40歳以下で発症する若年性パーキンソン病 「子どもがほしい」「家族のことが心配」 当事者の期待と不安
手足が震える、身体が勝手に大きく動く、動作が遅くなるなど、脳の異常のために体に障害が現れる「パーキンソン病」。薬を飲まなければ体が強張り動かなくなることもある指定難病だ。直接命に関わる病気ではなく、薬である程度症状を制御できるが、思いのままに身体を動かすことは難しい。 【映像】“若年性パーキンソン病”のミクさん(35) 65歳以上の100人に約1人が発症するとされ、患者の多くは高齢者だが、40歳以下で発症する“若年性パーキンソン病”と呼ばれるものもある。そこで直面する壁や不安について、『ABEMA Prime』で当事者2人と専門家に話を聞いた。
■「昨日できたことが今日できなくなる」 妊娠・出産への期待も
小学4年生の9歳の時に発症したミクさん(35)。
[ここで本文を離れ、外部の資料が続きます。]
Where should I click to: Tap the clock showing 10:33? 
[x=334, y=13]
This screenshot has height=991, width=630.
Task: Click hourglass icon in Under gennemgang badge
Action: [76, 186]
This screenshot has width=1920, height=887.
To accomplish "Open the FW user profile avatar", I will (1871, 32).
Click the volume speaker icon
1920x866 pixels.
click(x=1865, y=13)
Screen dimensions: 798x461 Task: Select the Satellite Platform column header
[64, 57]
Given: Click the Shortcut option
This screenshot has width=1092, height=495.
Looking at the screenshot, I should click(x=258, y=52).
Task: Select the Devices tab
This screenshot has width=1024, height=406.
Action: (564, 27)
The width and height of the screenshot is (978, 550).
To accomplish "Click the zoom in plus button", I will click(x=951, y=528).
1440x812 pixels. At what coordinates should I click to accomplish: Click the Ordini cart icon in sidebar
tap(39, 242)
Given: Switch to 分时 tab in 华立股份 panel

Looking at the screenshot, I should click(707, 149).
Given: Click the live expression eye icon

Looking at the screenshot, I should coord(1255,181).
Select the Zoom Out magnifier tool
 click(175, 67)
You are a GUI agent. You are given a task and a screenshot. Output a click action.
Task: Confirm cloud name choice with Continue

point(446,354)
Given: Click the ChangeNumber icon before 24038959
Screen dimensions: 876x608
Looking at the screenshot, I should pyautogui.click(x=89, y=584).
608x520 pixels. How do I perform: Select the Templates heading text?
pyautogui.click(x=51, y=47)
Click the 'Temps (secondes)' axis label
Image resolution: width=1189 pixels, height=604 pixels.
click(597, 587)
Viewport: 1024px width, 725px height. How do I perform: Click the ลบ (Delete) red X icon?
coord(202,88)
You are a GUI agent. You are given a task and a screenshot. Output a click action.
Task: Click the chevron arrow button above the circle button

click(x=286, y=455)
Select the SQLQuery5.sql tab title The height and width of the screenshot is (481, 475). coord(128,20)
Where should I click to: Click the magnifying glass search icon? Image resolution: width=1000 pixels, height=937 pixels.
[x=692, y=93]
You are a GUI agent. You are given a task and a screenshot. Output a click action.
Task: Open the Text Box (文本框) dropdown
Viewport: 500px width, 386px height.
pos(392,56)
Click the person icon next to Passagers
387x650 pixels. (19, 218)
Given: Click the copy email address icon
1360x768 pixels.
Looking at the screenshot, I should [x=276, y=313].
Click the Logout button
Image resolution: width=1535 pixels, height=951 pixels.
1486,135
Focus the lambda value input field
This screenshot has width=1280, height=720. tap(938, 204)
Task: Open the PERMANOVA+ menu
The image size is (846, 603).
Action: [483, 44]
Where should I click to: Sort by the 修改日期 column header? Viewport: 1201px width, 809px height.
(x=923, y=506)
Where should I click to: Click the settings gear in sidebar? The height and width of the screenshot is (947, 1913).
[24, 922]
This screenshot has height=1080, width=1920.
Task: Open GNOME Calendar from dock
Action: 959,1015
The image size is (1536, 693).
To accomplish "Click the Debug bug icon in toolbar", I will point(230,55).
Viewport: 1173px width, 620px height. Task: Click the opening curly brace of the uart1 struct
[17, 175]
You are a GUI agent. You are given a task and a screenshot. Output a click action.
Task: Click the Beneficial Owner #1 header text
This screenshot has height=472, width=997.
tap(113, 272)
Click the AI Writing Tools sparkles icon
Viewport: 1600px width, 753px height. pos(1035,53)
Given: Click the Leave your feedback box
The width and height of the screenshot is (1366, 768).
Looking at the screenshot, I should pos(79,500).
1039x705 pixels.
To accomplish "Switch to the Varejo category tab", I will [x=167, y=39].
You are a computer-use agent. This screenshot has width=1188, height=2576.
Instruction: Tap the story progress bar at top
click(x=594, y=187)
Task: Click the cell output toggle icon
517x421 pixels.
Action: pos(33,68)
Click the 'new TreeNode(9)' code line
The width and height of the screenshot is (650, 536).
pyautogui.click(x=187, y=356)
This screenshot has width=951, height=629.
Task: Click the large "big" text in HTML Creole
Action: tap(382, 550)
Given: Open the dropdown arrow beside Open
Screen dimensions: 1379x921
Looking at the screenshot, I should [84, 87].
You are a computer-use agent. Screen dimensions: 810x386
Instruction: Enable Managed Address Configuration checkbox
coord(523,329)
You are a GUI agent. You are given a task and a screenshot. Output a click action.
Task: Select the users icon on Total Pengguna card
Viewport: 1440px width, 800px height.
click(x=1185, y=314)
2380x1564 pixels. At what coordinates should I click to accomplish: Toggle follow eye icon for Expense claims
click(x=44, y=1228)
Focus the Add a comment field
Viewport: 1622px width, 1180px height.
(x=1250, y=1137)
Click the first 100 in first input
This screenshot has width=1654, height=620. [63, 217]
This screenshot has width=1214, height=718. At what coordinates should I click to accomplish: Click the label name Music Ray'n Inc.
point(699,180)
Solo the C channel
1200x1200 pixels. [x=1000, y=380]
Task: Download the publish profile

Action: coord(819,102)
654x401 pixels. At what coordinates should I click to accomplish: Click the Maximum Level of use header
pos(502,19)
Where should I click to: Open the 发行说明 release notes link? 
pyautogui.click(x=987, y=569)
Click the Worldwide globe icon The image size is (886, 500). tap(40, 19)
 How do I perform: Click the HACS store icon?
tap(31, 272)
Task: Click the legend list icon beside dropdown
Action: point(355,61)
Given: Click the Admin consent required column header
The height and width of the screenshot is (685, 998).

よく転ぶ、左足の靴が極端にすり減るなどし、「父に“歩き方がおかしいよ”と指摘されたのが最初だった」という。当初は原因不明と言われたが、中学3年生で正式に診断。高校は体調不良や入院で出席日数が足りず、1年生で中退。就職はできず、引きこもりがちに。
身体が勝手に動いてしまう症状は、入浴やトイレ、着替え、書字、レジでの会計など生活に大きな支障をきたし、「ジスキネジア(不随意運動)という症状で、ぶつけたりするので足は傷だらけ」。症状が大きく出ない時もあり、緊張やストレスなどで日によって違いが出るという。
3年前に婚活パーティーで出会った男性と結婚し、母親と夫の3人で生活している。食事や歯磨きなど身の回りのことはなんとか1人でできるが、家事のほとんどは家族が担っている。「昨日できたことが今日できなくなっていることが今まであったので、毎日怖い」と不安を口にする。
ミクさんは去年、胸に埋め込んだ装置から脳に差し込まれた電極に刺激を与えて症状を防ごうとする手術を受けた。体の強張りは改善されたが、体が勝手に動く症状が強くなってしまったという。
不安の中、夫婦が望んでいることがある。夫は「余命とか怖い部分はあったが、出会った時から子どもがほしいと言っていた。私としても、いてくれれば楽しく家族になれるのかな、と期待している部分もある」と明かす。 しかし、妊娠したら薬は使用できず、出産後も抱っこができない、寝かしつけができないなど、他の母親に比べて子どもと深く関われない葛藤が出てくる可能性も。ミクさんは「昔から(同じ症状で)仲の良い子がいる。お子さんもいるので、受診日が同じ時にいろいろとアドバイスをもらっている」ということだ。